Siyaset bilimci Arzu Yılmaz: 'Sürecin en önemli güvencesi, Öcalan’ın özgürlüğü'

“Türkiye’de yapılacak yasal düzenlemelere bağlı olarak, bir kısım gerillanın Türkiye’ye dönmesi söz konusu olacak. Sadece dağdakiler değil, Avrupa’dakiler de. Bu yasal değişiklikler ne zaman olacak? Tahminler 1,5-2 yılı alabileceği yönünde. İkincisi, dünya örneklerine bakarak diyebiliriz ki, bazıları silahlı mücadeleye devam etme kararı alacak. Böyle bir durumda, YPG sıklıkla söyleniyor ama bence adres PEJAK olur."

17.05.2025, Cts - 12:20

Siyaset bilimci Arzu Yılmaz: 'Sürecin en önemli güvencesi, Öcalan’ın özgürlüğü'
Haberi Paylaş

"PKK 12. Kongresi, pratikleşme süreci Önder Apo tarafından yönetilmek ve yürütülmek üzere PKK’nin örgütsel yapısının feshedilmesi ve silahlı mücadele yöntemini sonlandırması kararlarını alarak PKK adıyla yürütülen çalışmaları sonlandırdı." 12 Mayıs’taki bu açıklamayla 1978’den beri Türkiye’nin birçok tarihi kırılma noktasında rol olan PKK, artık sahneden çekildiğini duyurdu.

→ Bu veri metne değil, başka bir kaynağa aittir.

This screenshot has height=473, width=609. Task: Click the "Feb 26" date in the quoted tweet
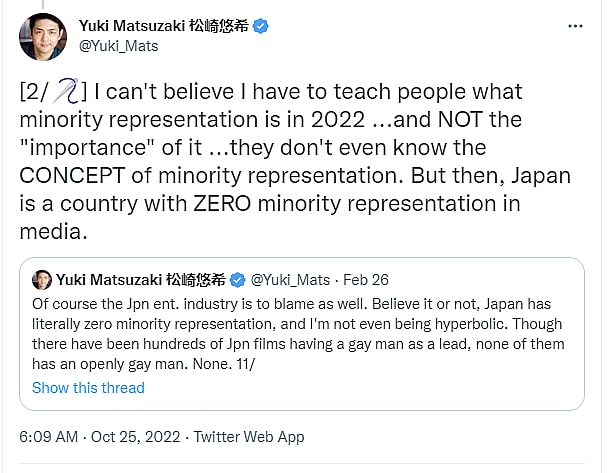coord(364,279)
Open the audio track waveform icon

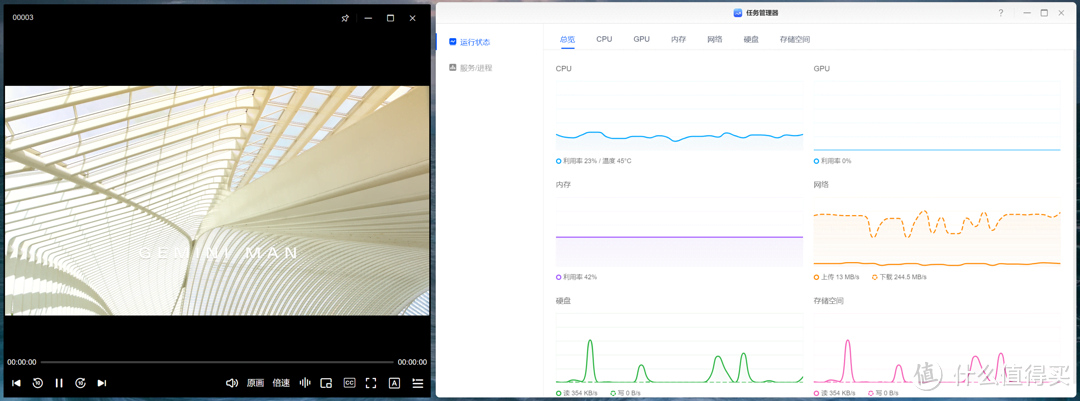[305, 383]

Devlet Bahçeli’nin başlattığı “ikinci” süreç nasıl ilerleyecek, çoğunluk için soru işaretleriyle dolu. Agos Gazetesi Erbil Kürdistan Üniversitesi’nden siyaset bilimci Dr. Arzu Yılmaz’a “ikinci” sürecin detaylarını sordu.

Röportaj şöyle:

Herkes şunu anlamaya çalıyor: “Şimdi ne oldu?” 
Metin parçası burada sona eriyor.